Motor TP moderation continues
Motor segment reported 6% y-o-y premium growth in November 2019, moderating from the 15-20% growth seen in the last two months. The immediate reaction to new traffic penalties on motor TP premiums seems to have almost faded. Motor TP moderated sharply to 10% y-o-y (22% in October, 16% in YTD FY2020). OD business premiums were flat y-o-y in line with YTD run-rate after witnessing the first month of premium growth in October that was likely led by the festive season sales. Private sector continued to gain market share registering 11% y-o-y growth while PSUs reported a decline of 4% y-o-y.
Own-damage (OD) business was back to flat growth in November after registering 8% y-o-y growth in October 2019, reflecting weak OEM sales. Higher business in October was likely reflecting festive season sales. Among large private players, motor OD premium growth for Bajaj (15% y-o-y) and Chola MS (11% y-o-y) was better than the industry while ICICI Lombard posted 6% decline in premiums for the month-the reason for such a sharp decline for ICICI is unclear.
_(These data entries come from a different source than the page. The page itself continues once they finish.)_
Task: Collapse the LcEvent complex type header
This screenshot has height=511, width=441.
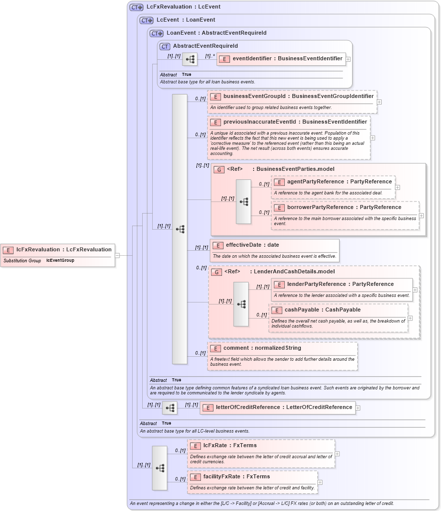Action: click(x=145, y=20)
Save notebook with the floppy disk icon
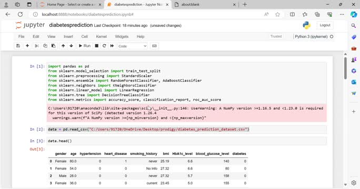 tap(18, 46)
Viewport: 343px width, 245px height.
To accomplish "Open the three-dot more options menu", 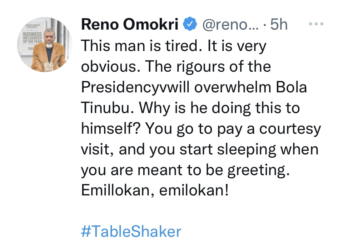I will (315, 24).
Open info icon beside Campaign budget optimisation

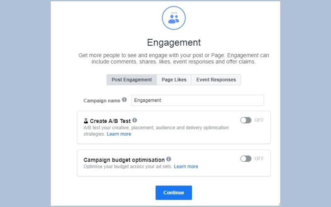(x=169, y=159)
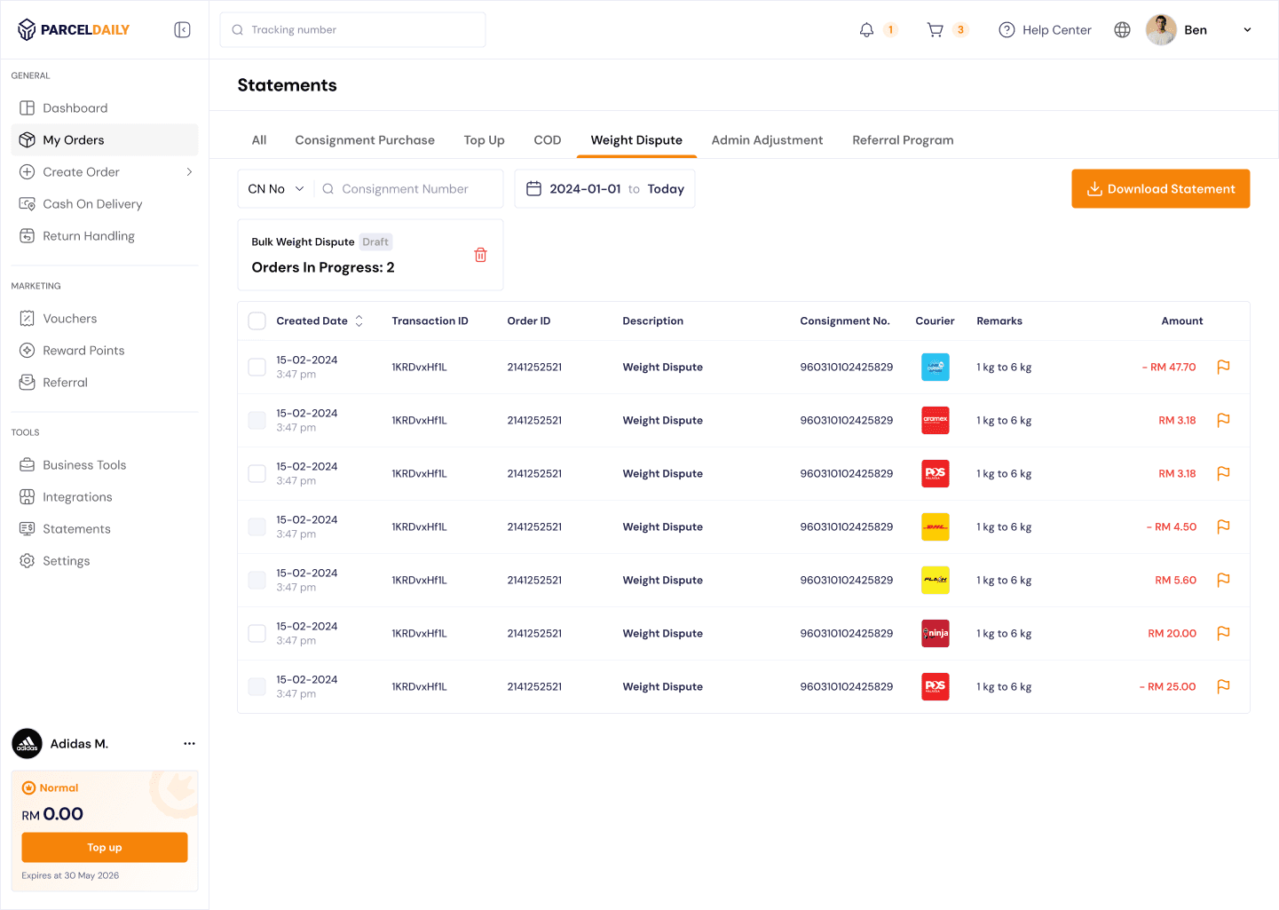This screenshot has height=910, width=1279.
Task: Toggle the select-all checkbox in header
Action: [257, 320]
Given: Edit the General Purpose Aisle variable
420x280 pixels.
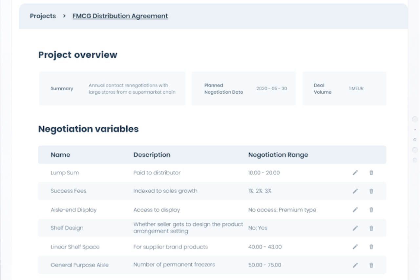Looking at the screenshot, I should 355,265.
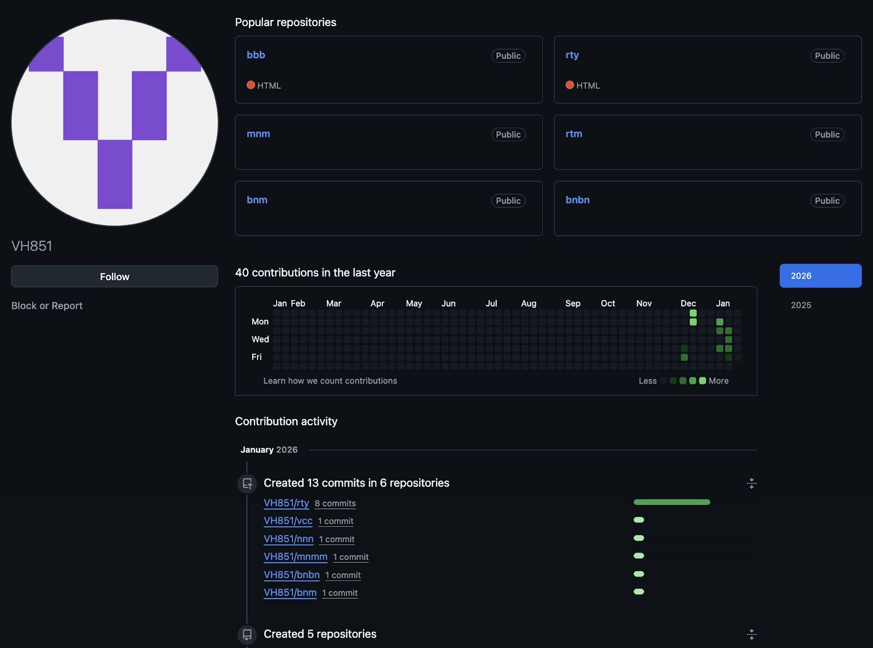Open VH851/mnmm repository link
Image resolution: width=873 pixels, height=648 pixels.
pos(295,556)
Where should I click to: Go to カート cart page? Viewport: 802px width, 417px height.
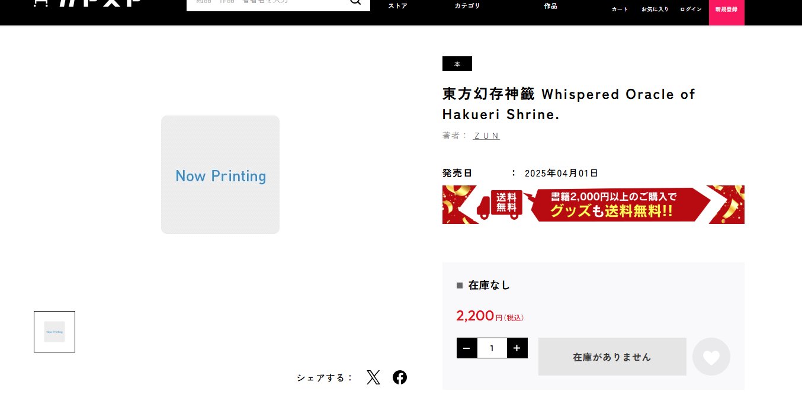pyautogui.click(x=620, y=9)
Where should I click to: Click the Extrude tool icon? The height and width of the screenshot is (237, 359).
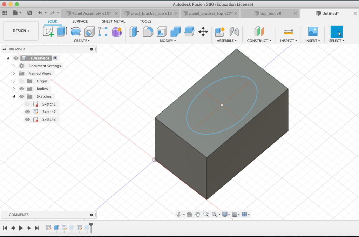[x=62, y=32]
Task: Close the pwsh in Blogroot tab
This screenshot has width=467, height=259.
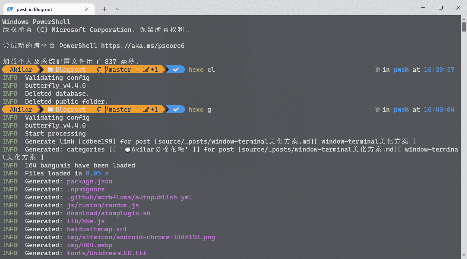Action: (x=87, y=9)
Acko and Go Digit remained the fastest while SBI General maintained momentum at 60% y-o-y growth.
TP business moderated sharply to 10% y-o-y in November 2019 to levels well below YTD run rate of 16% y-o-y growth. Premiums had spiked in September (up 38% y-o-y) moderating to 22% in November. Private players posted 16% growth while growth for PSU players was muted (3% y-o-y). Go Digit (up 3X y-o-y) continued to witness robust traction. Among top private players, Bajaj (up 24% y-o-y), HDFC ERGO (up 27% y-o-y) and Chola MS (up 12% y-o-y) posted better-than-industry growth rates (10% y-o-y) while ICICI Lombard saw premiums declining 14% y-o-y in November 2019.
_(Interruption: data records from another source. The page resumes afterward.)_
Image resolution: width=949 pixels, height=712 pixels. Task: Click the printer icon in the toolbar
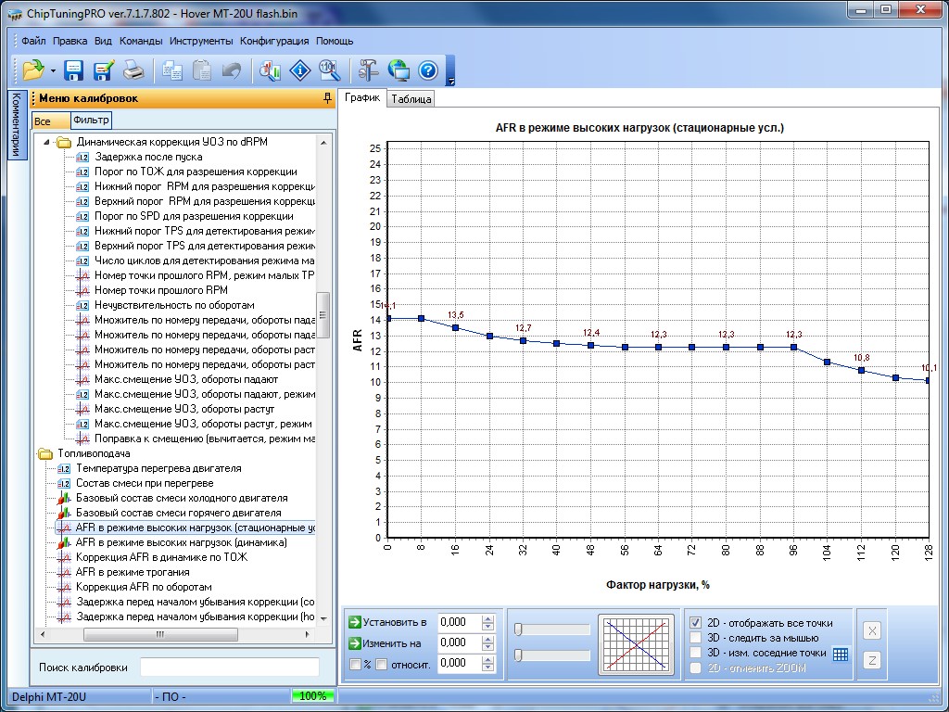coord(134,70)
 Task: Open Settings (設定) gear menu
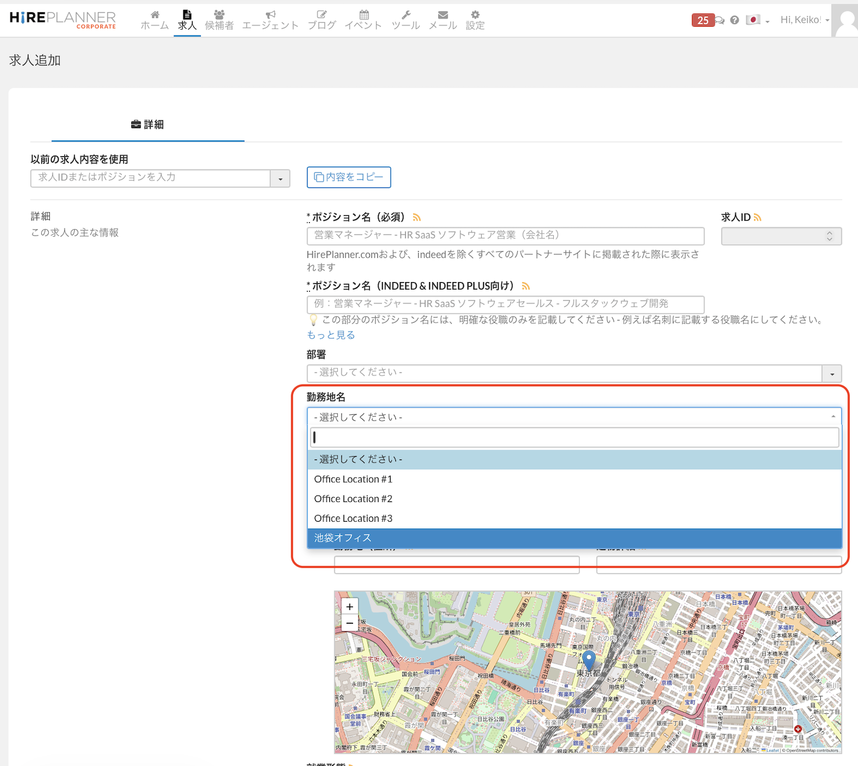pyautogui.click(x=475, y=20)
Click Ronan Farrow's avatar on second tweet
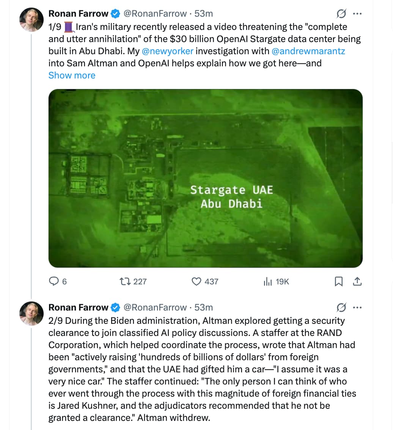Image resolution: width=393 pixels, height=430 pixels. pos(32,313)
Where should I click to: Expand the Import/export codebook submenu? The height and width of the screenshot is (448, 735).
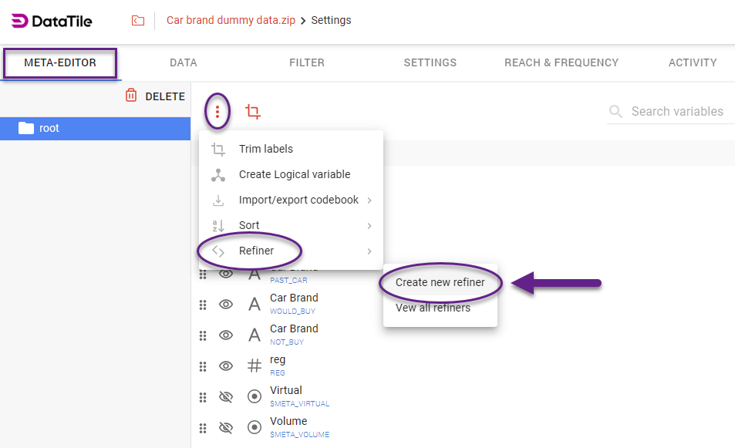point(298,200)
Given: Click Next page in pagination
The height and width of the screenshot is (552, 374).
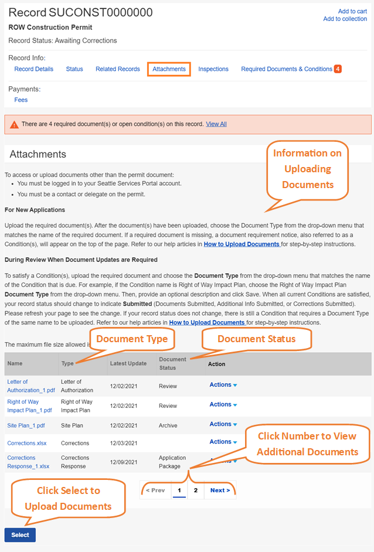Looking at the screenshot, I should point(220,490).
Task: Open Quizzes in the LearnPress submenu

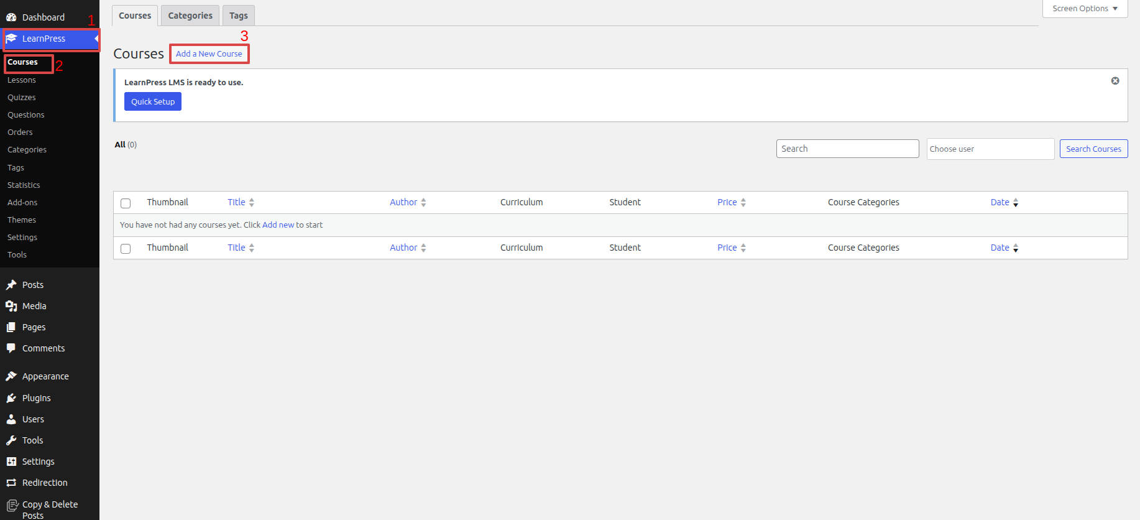Action: [x=22, y=98]
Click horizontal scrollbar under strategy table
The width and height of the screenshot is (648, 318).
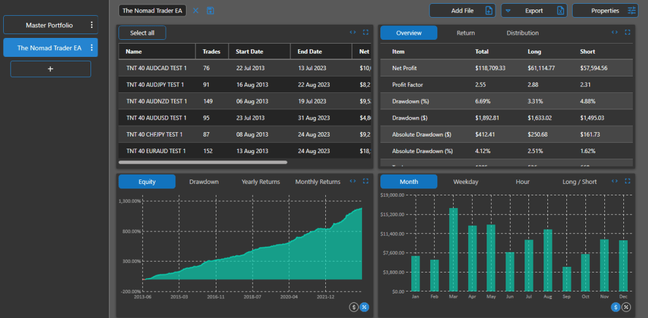203,162
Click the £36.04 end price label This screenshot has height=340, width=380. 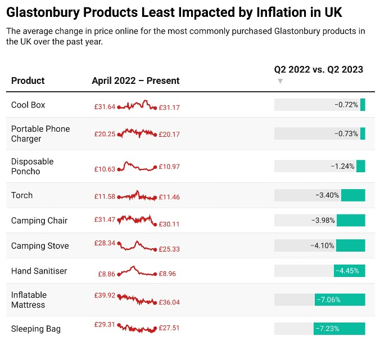pyautogui.click(x=169, y=302)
Rebound in health insurance
Overall growth in health premium was robust at 28% y-o-y, compared to YTD run-rate of 17%. Retail heath growth improved registering 18% y-o-y growth in November 2019 (12% y-o-y in YTD FY2020). This may be due to a better pricing environment.
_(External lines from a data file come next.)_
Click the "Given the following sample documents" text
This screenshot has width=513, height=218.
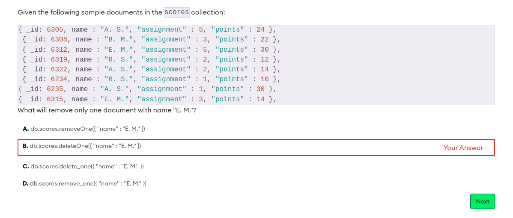[90, 12]
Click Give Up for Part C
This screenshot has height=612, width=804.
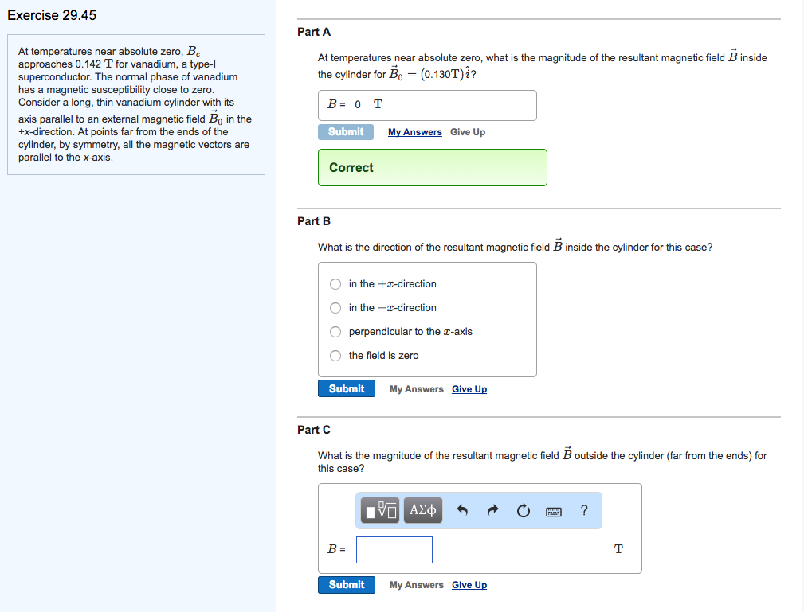pyautogui.click(x=469, y=584)
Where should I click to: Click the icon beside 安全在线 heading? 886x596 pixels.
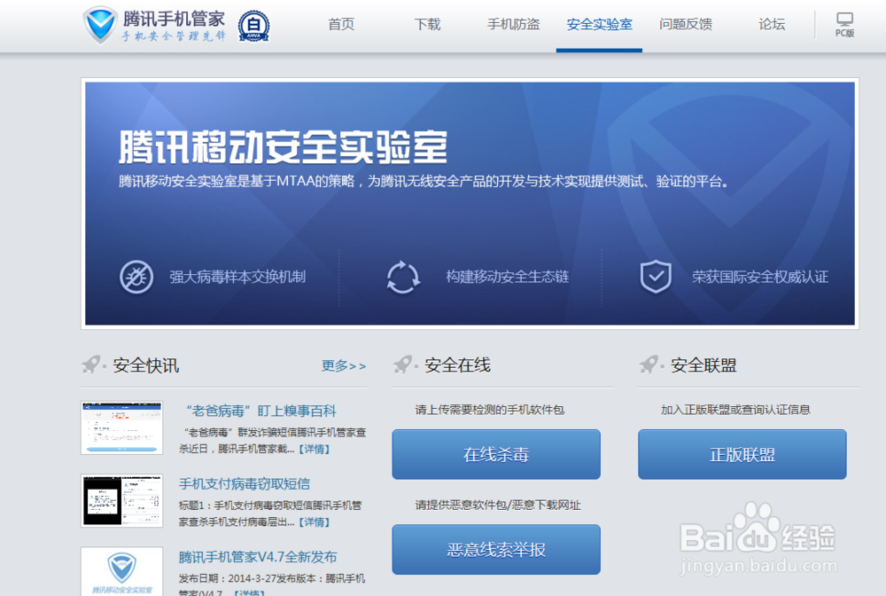click(403, 364)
Industry trends were similar, with standalone insurers gaining market share (retail health premiums up 30% y-o-y) compared to single-digit growth at both PSU and private general insurers. In group health, standalone insurers registered 80% y-o-y growth while growth at private general insurers moderated to 23% y-o-y (40% in 2020 YTD). PSUs continued to post declines.
Fire business robust
Premium growth in fire insurance was robust in November 2019 at 58% y-o-y, better than YTD 2020 run rate of 45% y-o-y. All major players delivered strong growth, except Bajaj at 10% y-o-y. GIC had increased reinsurance rates (average rise of 2X) in eight occupancies (comprising 35% of industry volumes) which will likely drive higher volumes and profitability in FY2020E. The run rate of 45% is higher, we would expect some moderation over the next few months.